= Records to process =
+-------+

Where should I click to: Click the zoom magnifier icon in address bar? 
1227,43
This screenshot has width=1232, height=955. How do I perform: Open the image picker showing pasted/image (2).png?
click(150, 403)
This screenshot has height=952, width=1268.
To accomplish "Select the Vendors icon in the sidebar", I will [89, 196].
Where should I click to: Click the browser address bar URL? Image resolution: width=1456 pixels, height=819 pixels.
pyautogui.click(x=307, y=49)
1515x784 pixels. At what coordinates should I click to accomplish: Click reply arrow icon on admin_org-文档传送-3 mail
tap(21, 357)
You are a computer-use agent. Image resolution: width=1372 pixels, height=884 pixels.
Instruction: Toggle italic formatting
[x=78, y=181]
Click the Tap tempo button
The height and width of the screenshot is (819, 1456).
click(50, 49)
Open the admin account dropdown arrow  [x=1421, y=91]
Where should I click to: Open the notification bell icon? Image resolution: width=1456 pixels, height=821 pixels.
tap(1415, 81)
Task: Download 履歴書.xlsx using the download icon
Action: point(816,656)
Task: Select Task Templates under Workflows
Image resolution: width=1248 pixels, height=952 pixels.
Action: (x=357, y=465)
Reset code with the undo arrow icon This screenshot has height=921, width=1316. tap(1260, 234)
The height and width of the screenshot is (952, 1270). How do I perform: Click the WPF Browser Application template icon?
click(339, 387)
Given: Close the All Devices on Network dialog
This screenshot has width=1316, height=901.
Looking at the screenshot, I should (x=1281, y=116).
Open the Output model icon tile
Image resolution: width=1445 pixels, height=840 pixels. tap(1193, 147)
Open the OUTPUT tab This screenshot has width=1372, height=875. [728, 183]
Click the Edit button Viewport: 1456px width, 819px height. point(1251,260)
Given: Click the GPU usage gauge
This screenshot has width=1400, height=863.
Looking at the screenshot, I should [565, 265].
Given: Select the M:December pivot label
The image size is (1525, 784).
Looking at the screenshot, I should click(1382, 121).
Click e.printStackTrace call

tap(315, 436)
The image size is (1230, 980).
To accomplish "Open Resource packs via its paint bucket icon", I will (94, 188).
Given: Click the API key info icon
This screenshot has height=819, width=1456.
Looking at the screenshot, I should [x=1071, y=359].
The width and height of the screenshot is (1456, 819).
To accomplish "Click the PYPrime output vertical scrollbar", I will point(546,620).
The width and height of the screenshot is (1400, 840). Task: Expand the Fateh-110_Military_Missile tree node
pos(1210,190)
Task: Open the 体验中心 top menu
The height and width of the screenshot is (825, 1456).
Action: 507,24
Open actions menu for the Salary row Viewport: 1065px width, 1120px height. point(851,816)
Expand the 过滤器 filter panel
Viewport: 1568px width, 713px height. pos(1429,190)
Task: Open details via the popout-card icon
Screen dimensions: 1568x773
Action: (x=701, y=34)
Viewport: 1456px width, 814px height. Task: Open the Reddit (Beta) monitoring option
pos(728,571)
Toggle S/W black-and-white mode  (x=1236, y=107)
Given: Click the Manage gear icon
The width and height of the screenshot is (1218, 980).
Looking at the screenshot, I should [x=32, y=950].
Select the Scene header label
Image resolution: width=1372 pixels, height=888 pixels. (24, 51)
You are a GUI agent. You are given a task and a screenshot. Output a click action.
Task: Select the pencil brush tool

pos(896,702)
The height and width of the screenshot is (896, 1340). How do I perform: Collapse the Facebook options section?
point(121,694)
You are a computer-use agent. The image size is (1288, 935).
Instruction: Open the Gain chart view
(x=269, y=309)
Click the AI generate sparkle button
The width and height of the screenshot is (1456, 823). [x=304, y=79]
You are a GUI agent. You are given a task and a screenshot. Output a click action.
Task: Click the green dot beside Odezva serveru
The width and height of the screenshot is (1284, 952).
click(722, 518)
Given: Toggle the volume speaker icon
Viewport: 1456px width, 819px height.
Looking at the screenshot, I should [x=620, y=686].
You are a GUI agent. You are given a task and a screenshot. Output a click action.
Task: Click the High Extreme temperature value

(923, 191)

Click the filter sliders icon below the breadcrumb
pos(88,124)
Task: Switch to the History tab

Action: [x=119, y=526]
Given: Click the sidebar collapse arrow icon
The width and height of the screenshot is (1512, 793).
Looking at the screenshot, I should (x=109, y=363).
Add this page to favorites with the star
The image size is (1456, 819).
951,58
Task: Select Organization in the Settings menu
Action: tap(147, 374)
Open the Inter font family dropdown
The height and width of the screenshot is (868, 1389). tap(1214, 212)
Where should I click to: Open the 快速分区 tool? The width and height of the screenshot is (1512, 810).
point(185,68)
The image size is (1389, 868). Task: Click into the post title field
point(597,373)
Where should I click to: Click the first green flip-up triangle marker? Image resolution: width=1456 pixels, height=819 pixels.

+-------+

= Task statement =
Would you restate, word for word, every line of the listing from its first line through the line with "Task: Select Task Templates under Workflows"?

= Completed task =
Where should I click to: Click the zoom magnifier icon in address bar? 
1227,43
This screenshot has width=1232, height=955. How do I perform: Open the image picker showing pasted/image (2).png?
click(150, 403)
This screenshot has height=952, width=1268.
To accomplish "Select the Vendors icon in the sidebar", I will [89, 196].
Where should I click to: Click the browser address bar URL? Image resolution: width=1456 pixels, height=819 pixels.
pyautogui.click(x=307, y=49)
1515x784 pixels. At what coordinates should I click to accomplish: Click reply arrow icon on admin_org-文档传送-3 mail
tap(21, 357)
You are a computer-use agent. Image resolution: width=1372 pixels, height=884 pixels.
Instruction: Toggle italic formatting
[x=78, y=181]
Click the Tap tempo button
The height and width of the screenshot is (819, 1456).
click(50, 49)
Open the admin account dropdown arrow  [x=1421, y=91]
Where should I click to: Open the notification bell icon? Image resolution: width=1456 pixels, height=821 pixels.
tap(1415, 81)
Task: Download 履歴書.xlsx using the download icon
Action: point(816,656)
Task: Select Task Templates under Workflows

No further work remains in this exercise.